Mon cher George, dit Totty un soir vers la fin de mai, l’idée de partir et de vous laisser ici, par la chaleur, m’est bien pénible !

— C’est bien pénible, en effet, répondit George d’un air pensif en se retournant sur son fauteuil pour regarder sa cousine.

— Vous allez certainement tomber malade ici et il n’y aura personne pour vous soigner. Et pourtant… Vous voyez quelle mine a Mamie ! Je ne puis pas en conscience retarder plus longtemps son départ.

— Bonté du Ciel, Totty ne le retardez pas ! Vous ne voulez pas dire, j’espère, que vous avez attendu jusqu’ici à cause de moi ? »

Totty Trimm hésita, n’ayant pas prévu cette question. George avec son caractère n’aurait peut-être pas été flatté d’apprendre que depuis un mois il tenait en suspens la maison de Sherrington Trimm.

« N’importe ? » demanda-t-elle tout à coup en levant les yeux et lui souriant affectueusement.

C’était très bien trouvé. Les plus fortes affirmations n’auraient pas exprimé plus clairement son empressement à tout sacrifier pour son bien-être. George en fut touché.

« C’est trop de bonté pour moi, Totty.

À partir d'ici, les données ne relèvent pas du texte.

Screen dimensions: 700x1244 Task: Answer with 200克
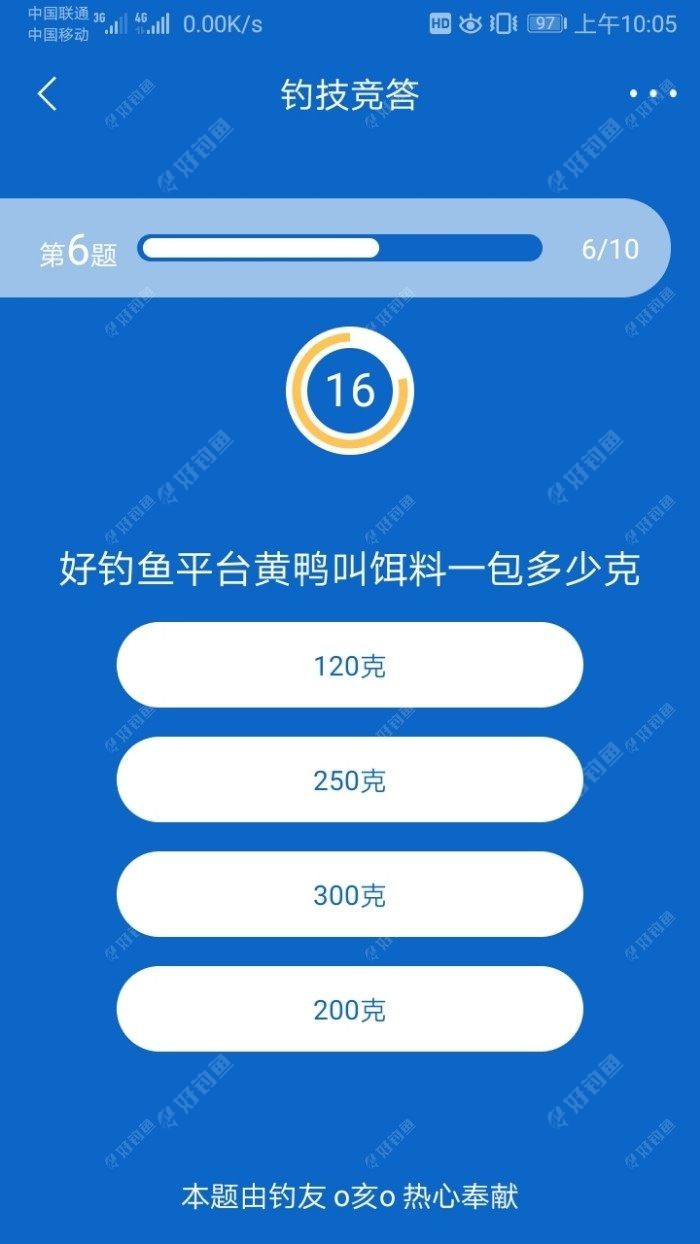coord(349,1009)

Je ne saurais assez vous en remercier. »

Il lui prit la main et la pressa chaleureusement.

« À quoi sert d’avoir des amis, s’ils ne sont pas là pour nous défendre ? » demanda-t-elle en lui rendant son serrement de main, en même temps que son visage devenait sérieux et triste.

Depuis qu’elle lui avait écrit son premier billet, après sa déception, elle n’avait jamais fait allusion à ses ennuis. Il lui avait répondu alors, comme à tout le monde, qu’il n’y avait jamais eu aucun engagement, et, depuis, il avait admiré le tact qu’elle avait montré en ne revenant jamais sur ce sujet. Son allusion présente, cependant, ne le blessa pas, lui semblant naturelle.

« Vous avez été plus qu’une amie pour moi, répondit-il. Vous avez agi comme une sœur,… seulement, si vous étiez ma sœur, je crois que je vous en serais moins reconnaissant.

— S’il en est ainsi, dit Totty avec un sourire de satisfaction amené par le succès de ses opérations, voulez-vous me faire plaisir… Voulez-vous me donner une preuve de votre reconnaissance ?

— Tout ce qui est en mon pouvoir…

— Venez passer l’été avec nous à la campagne.

— Mais, Totty, vous seriez bien vite fatiguée de moi… »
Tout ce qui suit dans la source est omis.